Nothing Demonstrates The Christmas Spirit Like Telling A Few Petty Lies

Blog ››› ››› JAMISON FOSER

I know, I said I try to ignore this "war on Christmas" nonsense, but National Review's Jay Nordlinger apparently took my prediction that Armstrong Williams had written the dumbest passage of the week as a challenge.

Here's Nordlinger:

Some have said, "You just can't find cards that say 'Merry Christmas.' It gets harder and harder." I know. Kind of like trying to find products not made in China (for who's to say whether they come from laogai, the gulag?). I gave up on the China front long ago. Shameful, I know. But have you ever tried to buy an umbrella not made in China? Also, globalization has done wonders for the average Chinese, gulag or no gulag.
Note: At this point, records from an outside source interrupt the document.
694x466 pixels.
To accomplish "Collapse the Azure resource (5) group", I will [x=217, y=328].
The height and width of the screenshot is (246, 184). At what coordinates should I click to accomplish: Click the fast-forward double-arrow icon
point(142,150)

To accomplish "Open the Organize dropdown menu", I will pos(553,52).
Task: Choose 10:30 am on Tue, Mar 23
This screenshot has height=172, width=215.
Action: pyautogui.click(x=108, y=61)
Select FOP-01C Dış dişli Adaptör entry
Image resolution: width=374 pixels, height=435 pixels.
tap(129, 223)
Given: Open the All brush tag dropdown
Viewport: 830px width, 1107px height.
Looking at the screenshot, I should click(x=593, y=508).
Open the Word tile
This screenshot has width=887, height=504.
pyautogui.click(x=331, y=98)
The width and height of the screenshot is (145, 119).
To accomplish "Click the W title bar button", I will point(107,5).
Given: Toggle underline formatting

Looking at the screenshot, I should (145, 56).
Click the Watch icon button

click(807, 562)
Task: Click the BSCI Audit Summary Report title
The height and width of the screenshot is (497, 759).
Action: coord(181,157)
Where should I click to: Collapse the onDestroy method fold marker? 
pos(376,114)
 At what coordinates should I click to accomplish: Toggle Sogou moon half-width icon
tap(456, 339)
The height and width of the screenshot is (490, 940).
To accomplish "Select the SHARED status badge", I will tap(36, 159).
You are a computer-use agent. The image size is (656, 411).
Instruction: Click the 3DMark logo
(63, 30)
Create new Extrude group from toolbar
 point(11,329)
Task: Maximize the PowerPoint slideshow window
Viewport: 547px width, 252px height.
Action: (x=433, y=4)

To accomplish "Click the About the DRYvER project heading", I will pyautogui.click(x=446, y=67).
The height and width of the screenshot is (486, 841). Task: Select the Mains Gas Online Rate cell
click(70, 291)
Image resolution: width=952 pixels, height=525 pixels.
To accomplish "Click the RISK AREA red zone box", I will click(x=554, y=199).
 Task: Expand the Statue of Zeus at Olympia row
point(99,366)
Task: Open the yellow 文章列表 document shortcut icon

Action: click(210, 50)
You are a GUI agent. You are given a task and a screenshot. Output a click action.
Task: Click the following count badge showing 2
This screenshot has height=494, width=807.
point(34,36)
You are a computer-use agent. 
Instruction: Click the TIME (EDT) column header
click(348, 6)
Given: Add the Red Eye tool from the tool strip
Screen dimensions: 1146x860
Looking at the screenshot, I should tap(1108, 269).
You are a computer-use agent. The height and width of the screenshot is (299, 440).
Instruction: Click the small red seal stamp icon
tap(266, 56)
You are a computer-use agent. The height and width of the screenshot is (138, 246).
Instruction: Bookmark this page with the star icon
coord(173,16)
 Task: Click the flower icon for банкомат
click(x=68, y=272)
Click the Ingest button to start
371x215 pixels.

Kind of a thorny, upsetting issue.

I gave up on the "Merry Christmas" front too, where cards are concerned. I just get a pretty card that says "Seasons Greetings" or "Whass Happenin' on the Holidays?" or whatever. Life's too short to hunt down "Merry Christmas."

Now: What is the most famous greeting card maker in the world? Hallmark, right? So upon reading of Nordlinger's struggles hunting down a card reading "Merry Christmas," I typed into my browser, and within seven seconds was looking at dozens and dozens of Christmas cards.

Seven seconds.

I do not believe Jay Nordlinger is actually too dumb to be able to find greeting cards reading "Merry Christmas." I think it's far more likely that Jay Nordlinger is the kind of person who would lie about how hard it is to find such a card in hopes of stoking culture-war resentment.

Isn't it great that we have people like Jay Nordlinger to remind us what Christmas is all about -- by telling lies and encouraging anger and resentment and strife? I'd like to send Nordlinger a card in recognition of his efforts, but it really is hard to find one reading "Stop lying."